I'd be thinking about ways of having the child involved with what you are doing, and consider saving the garden maintenance for when another adult is around to amuse the small child.

what do I do if my child won't sleep?

(post rescued from the soon-to-be-defunct Unconditional Parenting board)

A wise person once told me that on those occasions when you want to sleep and for some reason you can't (like you're on a night shift, or you're caring for a child who, for whatever reason, isn't ready to sleep, or is sleeping in a very unsettled manner) there's a curve of ghastliness, and if you can sit out the curve, about 15-20 minutes after you feel your head will explode, it actually becomes ok to stay awake. It might take a few similar experiences before you can recognise this.

Useful things: put on a DVD in a room with a mattress. You can lie and doze while child watches DVD. Don't expect child to go to sleep for 4 hours - if they happen to go to sleep earlier, then well and good, but it means you stop being impatient. Remember that while lying with your eyes shut is not as restful as sleep, it is much more restful than having eyes open and being alert. As Kipper says "One night without sleep won't matter".

In the time when you are awake, schedule yourself a nap for tomorrow, while child naps. Remind yourself that child will probably sleep in till 11am, and give yourself permission to do the same, cancelling engagements by email or text if you can.

Wednesday, November 01, 2006

tidying a house

Some people hate cleaning and tidying and are happy with the way their house looks. As Quentin Crisp said (and I paraphrase) "After three years the dirt doesn't get any worse. You just have to HOLD YOUR NERVE"

Lots of people hate tidying but want their home to be tidy. They need to get better theories, either about to what extent cleanliness matters, or about whether it is fun to clean or not. I don't think it really matters which route they follow, but if they have decided to be tidy then:

Get lots of stackable plastic crates. Or handwoven organic sea grass ones if that's your preferred asthetic. The plastic ones cost almost nothing, though. They are great for having toys sorted into - lego in one, soft toys in another, musical instruments in another. They are also excellent for building dens, for impromptu tables, for climbing onto large items of furniture...

People with a competitive streak can turn tidying into a competition, with their co-habitees or against themselves. e.g. throwing plastic balls into a filing cabinet drawer from the other side of the room = target practice. Child might want to join in while parents are having fun with such a game - no need for nagging. And if parents are having fun, they won't actually mind if child joins in or not.
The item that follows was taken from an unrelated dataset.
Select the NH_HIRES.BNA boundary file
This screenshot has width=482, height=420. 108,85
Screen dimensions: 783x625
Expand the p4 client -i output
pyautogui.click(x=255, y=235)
I think of tidying as re-setting the house so that all the toys are attractive to whoever might want to play with them - making sure all the jigsaws have all their pieces with them etc. Any toy in its home is a gift to my cohabitees.

Someone said to me that if there are items you move in tidying more than once every 24 hours, then they live in the wrong place. It may be that the home of a very favourite toy is in the corner on the floor, not up on a shelf.